Eight years ago I moved from Northern California, about 40 minutes from Napa to Round Rock, Texas with 5 cases of wine. I love the art of winemaking. A friend and I made it a point to wine taste from the California Sierra foothills to San Luis Obispo. When I travel home, my sisters and I always enjoy the wineries where our family Sunday drives would land up. In the 1970s, as my sisters and I would run around the holding tanks and French oak barrels, the wine makers would share with my parents the art of making wine. What the art meant to their families and how they gave up their insurance jobs or mechanic shops in the 1960s to buy land in Napa. There was such an earnest love of winemaking and desire to be successful. They took the risk and survived the 5 to 7 years of being a dirt farmer until the grapes were ready. I thought I would not be able to continue following this art of supporting local wine makers…..only did I know.

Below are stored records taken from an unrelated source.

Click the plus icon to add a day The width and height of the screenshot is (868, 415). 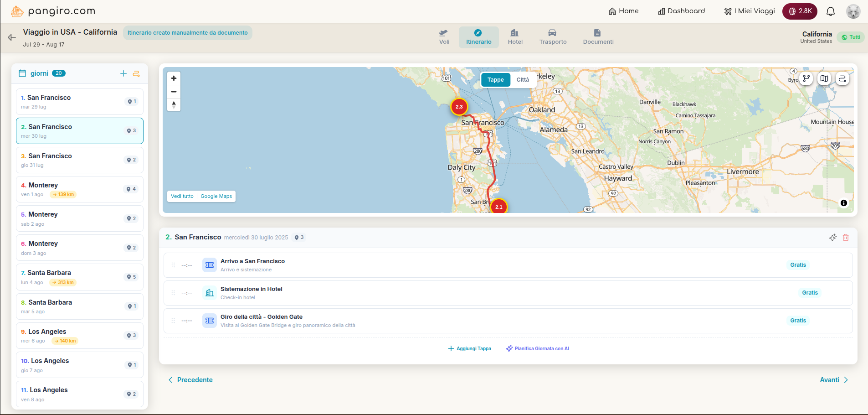pos(123,73)
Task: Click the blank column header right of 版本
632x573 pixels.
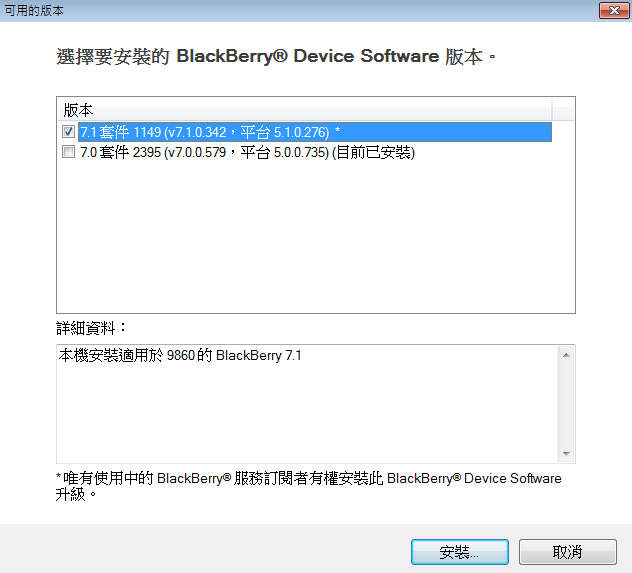Action: 563,109
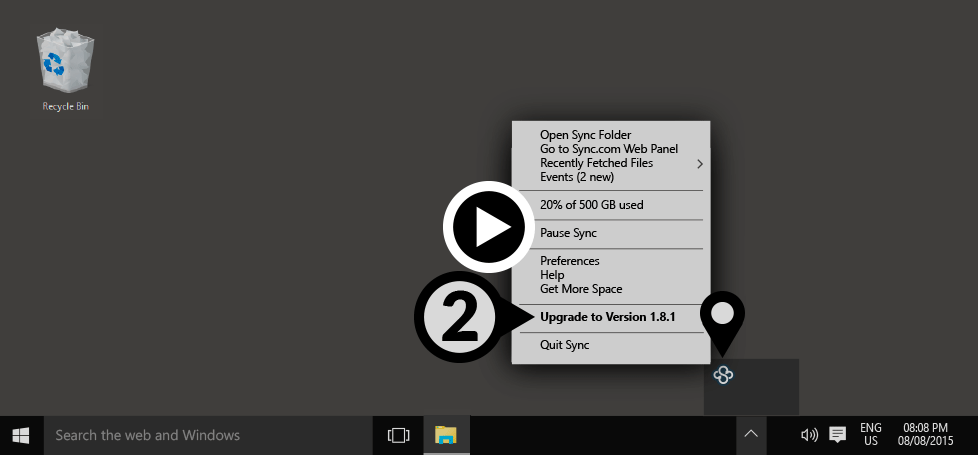Screen dimensions: 978x455
Task: Click the Sync cloud tray icon
Action: 724,375
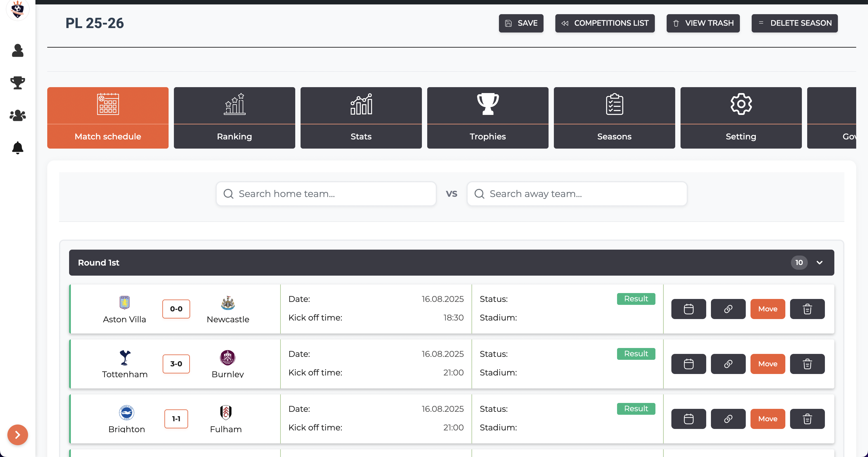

On March 1st I was a guest at the Georgetown Swirl, a central Texas town that has celebrated Texas wines with local culinary fare for the last 5 years. The square was filled with music, cowboy hats, boots and the occasional Hawaiian shirt. The event was understandably sold out and attended by hundreds of locals. I started at the historic County building in the middle of the square and was armed with a map, glass and tasting tray. I followed the happiness around the square to the assigned swirl stops. I commenced at the Georgetown Winery and tasted three varietals: Sweet White, a dessert wine that was charming, then on to Chardonnay and Merlot. The winery has won several awards in the Best Dessert Wine competitions. I enjoyed the Sweet White with the history of the family Czech heritage commencing in Texas in 1891 and how the winery had acres of locally planted grapes while purchasing the remainder. It brought the local artisanship that I am looking for in my new home. I carried on my trip with a side bar to Galaxy Cupcake Bakery who was named 4th in The Learning Channel’s Bodacious Bakeries, Best Food Ever competition.

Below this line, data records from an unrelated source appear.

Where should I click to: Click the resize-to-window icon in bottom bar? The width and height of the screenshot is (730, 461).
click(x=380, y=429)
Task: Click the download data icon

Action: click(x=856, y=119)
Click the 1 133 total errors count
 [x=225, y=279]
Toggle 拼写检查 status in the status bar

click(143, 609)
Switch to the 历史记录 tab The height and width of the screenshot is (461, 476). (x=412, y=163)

My next stop was at Grape Creek Vineyards where I was introduced to the Muscat-Canelli, a light dessert wine with a crisp finish of grapefruit. I felt I was back in Napa and found a great dessert wine that I would serve as a special occasion wine with a price that I could afford to have all the time. The Muscat-Canelli grape historically hails from the Piedmont region of Italy. It is heavily used in brandies, liqueurs and your grandmother’s Asti Spun Ante. However on its own, it was wonderful. I carried on with the Rendezvous, a blend of Mourverde, Syrah, Cinsualt and white Viognier.
I finished my tasting at the wine bar and was introduced to their white wine Viognier, pronounced Vee-ohn-yay not Wagner. I am quickly becoming a fan of the full bodied Viognier that hails from the Northern Rhone Valley with highlights of peaches and apricots and how it can adapt. The Viognier grape was slowing falling off the map and was reintroduced to the United States in the 1980s. I am pleased to learn that in Fredericksburg, Pedernales Cellars 2011 Viognier won at the San Francisco International Wine Competition and the Grand Gold at the Lyon International Wine Competition. How did I miss this when I have gone up to Fredericksburg for years to shop and buy jelly?
The Georgetown Swirl was an amazing introduction to local wines and the square. Shopkeepers were eager to join the fun as the wine and culinary delights were shared. I found a toy store fun for adults to look around and shop for kids. Another shop showcased local craft work and is manned by all volunteers. Williamson County history was readily available at the old bank. The event also enabled me to talk with so many others on how they enjoy the event and come annually. A band of “Dickens” dressed people mulling around the square, could not wait to tell you how they loved the wine and where their favorites are in the various shops.
I found myself on the second block of my night at the Georgetown Swirl with a dozen cupcakes, 3 bottles of Muscat-Canelli and 1 Viognier, knowing I should head my purchases to the car. The night has rekindled my love of supporting and finding the local winemakers in my new home. I have been introduced to grapes and wine that I would have passed on in favor of my Napa Valley Merlot. I am no longer looking to find what I left behind in Napa with her diverse appellations, but what Central Texas has to offer. I have over 23 new wineries to explore and commence my education of what grapes do well in this climate. Central Texas has become my new local.